# Found a gray pigeon w/ leg band- Meriden KS-- Help!



## Madden_Kansas (May 14, 2012)

Yesterday afternoon we found a pigeon sitting on our patio in our yard. He/she is a gray pigeon with a beautiful iridescent color on his neck. He was walking around the patio and drinking from a puddle left from our pool, he seemed exhausted and would not fly when we tried to gently send him on his way (we have terriers we didn't want to get him) He continued to drink water then perched on a low wall. He had trouble flying up to the wall, seemed like his right wing wasn't working quite right although we're not sure if he was just tired.

He has a blue leg band on his right leg which has the # 71 printed on it twice although not closely together.
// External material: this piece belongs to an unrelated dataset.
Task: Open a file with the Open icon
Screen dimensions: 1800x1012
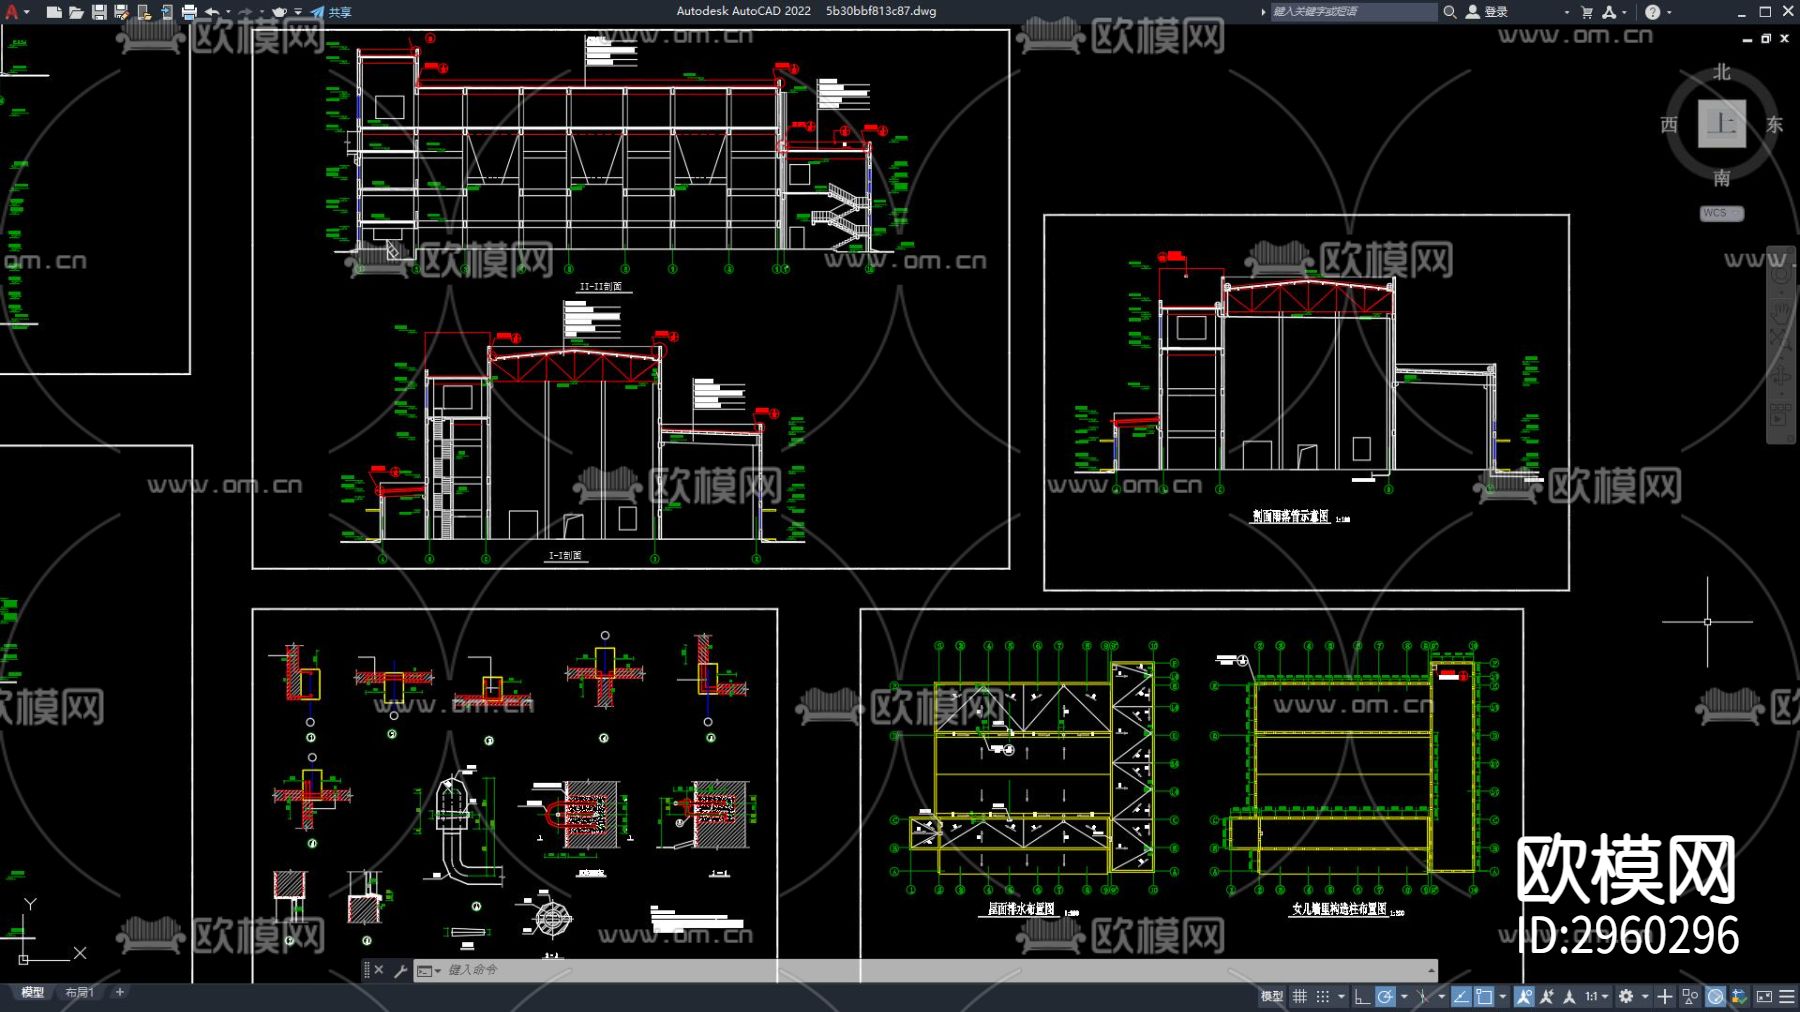Action: (76, 12)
From what I've been able to research he's not a racing or homing pigeon, so we're not sure what to do with him. He is friendly and seems fairly comfortable being handled. He was a bit worried about being inside at first but is comfortable and calm now, he is in a cage with food and water but we aren't sure where to go from here. Any help would be very appreciated! 
We are in Meriden, Kansas.
Thanks!! 
Ashley Madden.


----------



## Grimaldy (Feb 25, 2007)

Hi Ashley,

You probably have an escapee from a research lab somewhere. Check and see if one wing is hanging down lower than the other. If so, it may be sprained or broken. Let us know and someone will walk you through what has to be done. Otherwise it may just be a strike on the wing from a motorvehicle or a tension line. Take a close look at the wing by blowing on the underside feathers; look for a bruise or an injury.

In the long term however you may want to check a few of the avian shelters in your neighborhood. Many do not take pigeons however; some kill after a month or so with no adoption.
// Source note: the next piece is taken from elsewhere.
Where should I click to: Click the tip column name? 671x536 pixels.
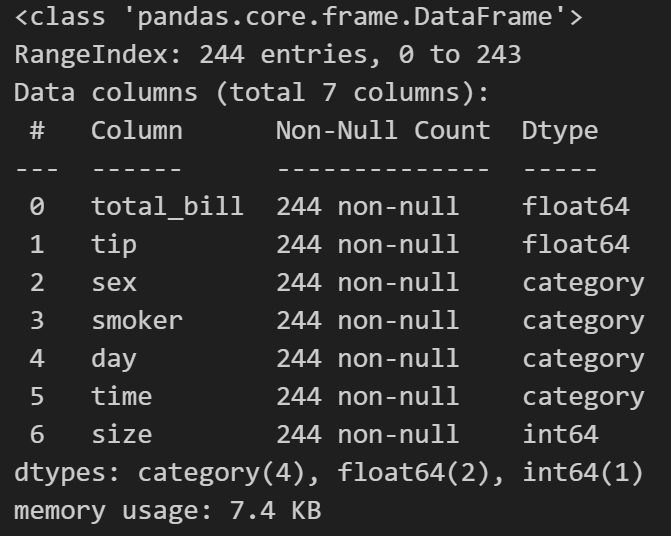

In the short term however, the bird may just need a safe place with food and water for a week or so. After that it will be looking to escape from the cage and get on its way.

Many thanks for taking him/her in.


----------



## Skyeking (Jan 17, 2003)

Thank you for helping this needy bird. Is he eating?

Can you post all the letters and numbers from the band, without them the band cannot be traced?

How about a picture of the bird and the wing in question?

Is his wing out of place when he stands, or how is it different from the good wing?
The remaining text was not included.